To help visually frame the composition, and to trick our eyes into feeling like they have the otherworldly ability to cut through the dense medium of seawater, this map has what doctors call a little bit of a vignette problem. But if using vignettes with great relish is wrong, I don’t want to be right. Here’s a look at all the vignettes used in this one map. Keep in mind these are all non-geographic elements that…gasp…cover up geographic elements. But it works!

Vignettes help draw the eye and contribute to a sense of watery dimensionality.
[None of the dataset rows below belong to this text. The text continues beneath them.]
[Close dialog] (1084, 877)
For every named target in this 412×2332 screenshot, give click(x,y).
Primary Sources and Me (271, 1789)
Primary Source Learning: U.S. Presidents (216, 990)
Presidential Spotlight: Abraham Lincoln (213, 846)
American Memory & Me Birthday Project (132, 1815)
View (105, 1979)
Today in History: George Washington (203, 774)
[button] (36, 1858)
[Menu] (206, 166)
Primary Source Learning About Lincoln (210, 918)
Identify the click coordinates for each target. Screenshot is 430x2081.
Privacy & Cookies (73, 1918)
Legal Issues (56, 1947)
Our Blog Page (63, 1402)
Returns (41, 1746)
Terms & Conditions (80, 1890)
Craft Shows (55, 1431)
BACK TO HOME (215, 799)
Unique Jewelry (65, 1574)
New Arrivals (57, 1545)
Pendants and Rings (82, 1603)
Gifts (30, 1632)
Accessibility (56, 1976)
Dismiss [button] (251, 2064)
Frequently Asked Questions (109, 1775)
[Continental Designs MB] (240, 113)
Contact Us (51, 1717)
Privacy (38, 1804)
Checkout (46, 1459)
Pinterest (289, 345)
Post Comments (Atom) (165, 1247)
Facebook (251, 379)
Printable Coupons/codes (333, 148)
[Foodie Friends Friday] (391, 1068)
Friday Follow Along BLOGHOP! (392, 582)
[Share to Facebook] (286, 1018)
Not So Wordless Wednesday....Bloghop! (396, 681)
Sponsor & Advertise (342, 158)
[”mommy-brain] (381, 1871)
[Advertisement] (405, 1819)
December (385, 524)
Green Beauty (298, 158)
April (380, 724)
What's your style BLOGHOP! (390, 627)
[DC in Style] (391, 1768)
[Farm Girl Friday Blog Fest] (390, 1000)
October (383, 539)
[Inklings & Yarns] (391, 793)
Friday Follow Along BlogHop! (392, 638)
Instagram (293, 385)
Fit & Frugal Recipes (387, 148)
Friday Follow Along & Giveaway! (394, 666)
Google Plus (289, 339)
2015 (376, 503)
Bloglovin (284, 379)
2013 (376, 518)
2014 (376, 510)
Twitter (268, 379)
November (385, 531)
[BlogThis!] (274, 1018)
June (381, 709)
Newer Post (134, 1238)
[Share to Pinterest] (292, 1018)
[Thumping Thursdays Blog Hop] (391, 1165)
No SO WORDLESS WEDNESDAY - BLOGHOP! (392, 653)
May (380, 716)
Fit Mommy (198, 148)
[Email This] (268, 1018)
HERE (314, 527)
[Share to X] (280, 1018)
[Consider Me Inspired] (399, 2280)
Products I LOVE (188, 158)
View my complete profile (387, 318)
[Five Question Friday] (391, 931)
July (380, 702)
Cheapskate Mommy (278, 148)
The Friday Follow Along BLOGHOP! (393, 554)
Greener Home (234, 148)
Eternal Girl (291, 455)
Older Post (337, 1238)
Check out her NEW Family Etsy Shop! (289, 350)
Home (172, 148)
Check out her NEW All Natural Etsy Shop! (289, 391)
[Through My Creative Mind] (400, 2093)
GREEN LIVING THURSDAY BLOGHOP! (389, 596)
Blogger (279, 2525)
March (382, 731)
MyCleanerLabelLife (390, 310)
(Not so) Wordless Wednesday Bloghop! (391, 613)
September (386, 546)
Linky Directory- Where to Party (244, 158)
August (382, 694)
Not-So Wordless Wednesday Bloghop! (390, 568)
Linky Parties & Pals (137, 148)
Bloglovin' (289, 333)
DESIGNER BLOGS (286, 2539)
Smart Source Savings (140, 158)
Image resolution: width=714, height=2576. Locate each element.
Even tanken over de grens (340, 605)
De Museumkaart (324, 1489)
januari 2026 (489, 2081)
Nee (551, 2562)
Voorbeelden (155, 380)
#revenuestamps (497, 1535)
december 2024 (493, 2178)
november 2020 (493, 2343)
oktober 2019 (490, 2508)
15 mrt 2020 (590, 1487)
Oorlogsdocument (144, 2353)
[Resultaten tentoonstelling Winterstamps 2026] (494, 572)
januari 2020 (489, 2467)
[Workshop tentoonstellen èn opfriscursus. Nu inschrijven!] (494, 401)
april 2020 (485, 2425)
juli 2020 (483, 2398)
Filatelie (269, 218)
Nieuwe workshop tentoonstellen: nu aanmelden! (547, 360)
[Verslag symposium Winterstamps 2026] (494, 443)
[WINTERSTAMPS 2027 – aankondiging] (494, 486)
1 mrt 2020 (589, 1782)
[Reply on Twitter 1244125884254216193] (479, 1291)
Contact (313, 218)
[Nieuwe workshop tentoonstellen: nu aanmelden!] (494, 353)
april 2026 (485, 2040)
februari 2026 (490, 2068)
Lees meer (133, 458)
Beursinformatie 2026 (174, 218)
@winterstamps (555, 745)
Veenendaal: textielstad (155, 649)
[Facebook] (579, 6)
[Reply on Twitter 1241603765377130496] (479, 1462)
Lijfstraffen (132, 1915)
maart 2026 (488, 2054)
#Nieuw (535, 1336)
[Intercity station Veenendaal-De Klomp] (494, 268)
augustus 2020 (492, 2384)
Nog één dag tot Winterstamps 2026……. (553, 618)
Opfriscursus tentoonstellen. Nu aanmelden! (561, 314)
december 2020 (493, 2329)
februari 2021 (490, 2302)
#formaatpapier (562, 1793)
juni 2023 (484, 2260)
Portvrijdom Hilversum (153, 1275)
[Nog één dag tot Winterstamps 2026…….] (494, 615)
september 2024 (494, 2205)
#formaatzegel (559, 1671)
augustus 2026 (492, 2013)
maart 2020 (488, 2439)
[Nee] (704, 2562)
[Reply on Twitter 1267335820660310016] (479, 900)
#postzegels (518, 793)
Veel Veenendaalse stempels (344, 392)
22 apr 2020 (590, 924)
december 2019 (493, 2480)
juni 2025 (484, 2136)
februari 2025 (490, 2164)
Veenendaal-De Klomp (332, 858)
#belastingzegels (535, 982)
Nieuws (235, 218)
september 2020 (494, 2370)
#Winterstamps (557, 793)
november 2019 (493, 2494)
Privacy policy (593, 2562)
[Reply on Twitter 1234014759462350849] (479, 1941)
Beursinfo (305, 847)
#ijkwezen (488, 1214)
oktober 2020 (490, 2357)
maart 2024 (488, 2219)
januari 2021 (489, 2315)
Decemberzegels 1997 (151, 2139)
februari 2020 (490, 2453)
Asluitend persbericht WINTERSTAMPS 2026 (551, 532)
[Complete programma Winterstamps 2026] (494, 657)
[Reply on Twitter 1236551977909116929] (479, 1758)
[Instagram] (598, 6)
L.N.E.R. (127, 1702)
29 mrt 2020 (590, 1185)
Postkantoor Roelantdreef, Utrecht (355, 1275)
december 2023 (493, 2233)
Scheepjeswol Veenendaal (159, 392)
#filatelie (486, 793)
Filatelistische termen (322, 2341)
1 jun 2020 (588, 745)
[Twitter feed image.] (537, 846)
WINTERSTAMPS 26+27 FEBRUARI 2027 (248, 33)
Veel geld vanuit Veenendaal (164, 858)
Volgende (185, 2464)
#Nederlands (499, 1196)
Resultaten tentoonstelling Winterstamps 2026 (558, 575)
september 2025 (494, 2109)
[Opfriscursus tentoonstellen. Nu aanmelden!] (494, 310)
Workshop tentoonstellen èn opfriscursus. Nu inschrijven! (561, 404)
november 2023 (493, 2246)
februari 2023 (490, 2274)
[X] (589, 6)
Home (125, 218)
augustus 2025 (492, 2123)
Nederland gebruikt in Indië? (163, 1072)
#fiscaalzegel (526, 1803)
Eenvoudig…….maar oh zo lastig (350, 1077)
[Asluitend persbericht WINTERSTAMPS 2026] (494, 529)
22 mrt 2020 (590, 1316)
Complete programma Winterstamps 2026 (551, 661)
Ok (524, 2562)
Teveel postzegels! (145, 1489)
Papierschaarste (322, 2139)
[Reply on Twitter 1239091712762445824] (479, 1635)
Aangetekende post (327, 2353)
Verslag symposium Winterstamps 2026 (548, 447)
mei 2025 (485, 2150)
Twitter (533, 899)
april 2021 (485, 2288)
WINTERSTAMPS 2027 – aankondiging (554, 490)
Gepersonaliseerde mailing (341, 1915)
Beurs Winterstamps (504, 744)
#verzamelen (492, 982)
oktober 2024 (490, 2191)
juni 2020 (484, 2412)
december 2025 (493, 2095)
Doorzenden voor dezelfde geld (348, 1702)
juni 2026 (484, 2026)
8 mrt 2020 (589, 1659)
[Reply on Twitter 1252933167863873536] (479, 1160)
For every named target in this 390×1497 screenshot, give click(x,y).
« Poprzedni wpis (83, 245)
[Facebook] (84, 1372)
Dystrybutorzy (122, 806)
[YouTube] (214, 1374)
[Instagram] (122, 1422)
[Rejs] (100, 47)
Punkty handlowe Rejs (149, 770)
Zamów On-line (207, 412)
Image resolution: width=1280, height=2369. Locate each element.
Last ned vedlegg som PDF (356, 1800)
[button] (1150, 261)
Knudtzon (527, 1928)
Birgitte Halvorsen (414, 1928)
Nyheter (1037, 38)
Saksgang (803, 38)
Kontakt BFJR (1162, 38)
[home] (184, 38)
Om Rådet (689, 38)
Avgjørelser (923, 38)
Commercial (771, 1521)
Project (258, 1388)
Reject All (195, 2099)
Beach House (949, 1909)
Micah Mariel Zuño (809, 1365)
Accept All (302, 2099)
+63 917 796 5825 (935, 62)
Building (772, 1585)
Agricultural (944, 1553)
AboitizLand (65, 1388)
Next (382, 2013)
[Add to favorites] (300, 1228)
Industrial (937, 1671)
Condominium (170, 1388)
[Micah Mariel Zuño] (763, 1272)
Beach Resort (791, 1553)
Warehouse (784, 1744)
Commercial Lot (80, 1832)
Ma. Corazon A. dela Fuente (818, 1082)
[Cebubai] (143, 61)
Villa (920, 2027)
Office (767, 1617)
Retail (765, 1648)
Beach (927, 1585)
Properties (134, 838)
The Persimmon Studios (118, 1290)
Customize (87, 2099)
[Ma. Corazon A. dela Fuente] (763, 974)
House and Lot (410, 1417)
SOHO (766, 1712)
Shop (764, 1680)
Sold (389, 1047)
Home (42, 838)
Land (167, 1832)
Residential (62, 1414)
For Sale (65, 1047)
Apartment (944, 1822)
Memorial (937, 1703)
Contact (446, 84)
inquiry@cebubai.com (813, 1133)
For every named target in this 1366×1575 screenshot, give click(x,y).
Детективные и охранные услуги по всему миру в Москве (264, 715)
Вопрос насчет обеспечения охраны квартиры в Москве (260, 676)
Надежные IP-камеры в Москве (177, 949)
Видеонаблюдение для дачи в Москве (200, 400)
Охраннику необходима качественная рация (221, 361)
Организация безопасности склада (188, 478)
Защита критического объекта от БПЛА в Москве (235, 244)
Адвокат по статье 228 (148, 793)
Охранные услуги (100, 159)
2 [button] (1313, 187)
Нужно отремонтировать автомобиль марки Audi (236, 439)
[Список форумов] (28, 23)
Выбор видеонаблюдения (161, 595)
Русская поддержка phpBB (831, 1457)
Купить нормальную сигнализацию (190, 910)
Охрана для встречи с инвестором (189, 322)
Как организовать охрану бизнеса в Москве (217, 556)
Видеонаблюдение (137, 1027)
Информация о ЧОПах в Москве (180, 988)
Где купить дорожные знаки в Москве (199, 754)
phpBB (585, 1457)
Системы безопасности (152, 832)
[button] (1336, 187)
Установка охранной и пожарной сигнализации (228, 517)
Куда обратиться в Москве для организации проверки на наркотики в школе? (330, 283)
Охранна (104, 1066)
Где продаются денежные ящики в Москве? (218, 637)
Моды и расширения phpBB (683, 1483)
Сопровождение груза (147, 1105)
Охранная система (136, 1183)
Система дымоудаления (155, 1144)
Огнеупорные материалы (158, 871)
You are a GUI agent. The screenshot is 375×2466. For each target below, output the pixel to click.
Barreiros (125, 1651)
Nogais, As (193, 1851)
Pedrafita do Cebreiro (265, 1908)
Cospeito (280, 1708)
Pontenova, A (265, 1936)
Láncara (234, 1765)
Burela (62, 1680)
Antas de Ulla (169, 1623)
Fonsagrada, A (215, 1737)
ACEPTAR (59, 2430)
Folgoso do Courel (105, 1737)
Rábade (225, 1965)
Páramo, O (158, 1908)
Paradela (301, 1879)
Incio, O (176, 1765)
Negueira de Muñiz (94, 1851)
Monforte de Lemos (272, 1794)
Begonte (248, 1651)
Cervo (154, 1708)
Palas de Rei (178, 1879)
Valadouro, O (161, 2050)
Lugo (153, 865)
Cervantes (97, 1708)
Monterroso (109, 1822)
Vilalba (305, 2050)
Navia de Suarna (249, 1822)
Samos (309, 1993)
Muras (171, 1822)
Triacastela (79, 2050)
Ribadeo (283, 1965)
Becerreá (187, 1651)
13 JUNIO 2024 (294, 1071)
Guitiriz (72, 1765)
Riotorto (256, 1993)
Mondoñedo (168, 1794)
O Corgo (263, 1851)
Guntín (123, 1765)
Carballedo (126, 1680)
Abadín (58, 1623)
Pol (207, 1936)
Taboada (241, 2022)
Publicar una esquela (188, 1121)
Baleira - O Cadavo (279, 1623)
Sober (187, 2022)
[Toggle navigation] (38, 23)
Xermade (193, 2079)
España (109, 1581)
This brings us to the overview globe. My hope for this globe was that it might look like Earl C. Bateman III could have painted it with an airbrush in 1985. That was the inspiration anyway, so thank you once again, Earl!

Overview globe.

Here is a sequence that steps through all of the design accoutrements of this thing.

Overview globe layer sequence.

A rundown:

  • The raw NASA Visible Earth image, as a 3D global scene in ArcGIS Pro, exported as an image and plopped into the Adobe layout.
  • Filters to increase the brightness and contrast and reduce saturation.
  • Adding the 10-degree lat long grid. This was exported from Pro separately and aligned to the globe in Adobe.
  • The grid gets a radial gradient mask so it fades away at the edges. Then a dropshadow.
  • Hand drawn equator dashed line (pen tool in Adobe) with dropshadow.
  • Hand drawn ellipse covering globe with radial gradient from transparent black at center to semitransparent black at edge, nudged over a bit to the bottom right side looks shady.
  • Another ellipse covering the globe but this time with no fill and a thick white stroke. Then a blur effect to make it look like a fuzzy little perimeter atmosphere.
  • Hand drawn ellipse over the upper left section of the globe, given a radial fill with white at the center and fully transparent white at the edge. Like a reflection.
  • A couple of hand drawn rectangles rotated and plopped about where the poles should be. They get an inner shadow and cute little light shimmer.
  • Ah, finally, the area of interest indicator! This is a hand-drawn polygon meant to look sort of 3D. I don’t think I got the curves quite right to be totally believable, but I couldn’t improve it so there it lies. Linear gradient fill from semitransparent white to transparent white. Glassy and classy!
  • Duplicated the area of interest, changed the whites to blacks, and gave it a strong blur. Shady.
  • Added a glassy beveled edge to the area of interest (pathfinder tool fun) and another little glow shimmer to the corner.
  • Labels!

Hopefully one or two things here spark some ideas that you can use in your own adventures. I had a blast working on this and I’m honored to have been a part of the team along with Kellee Koenig and Daniel Wagner of Conservation International.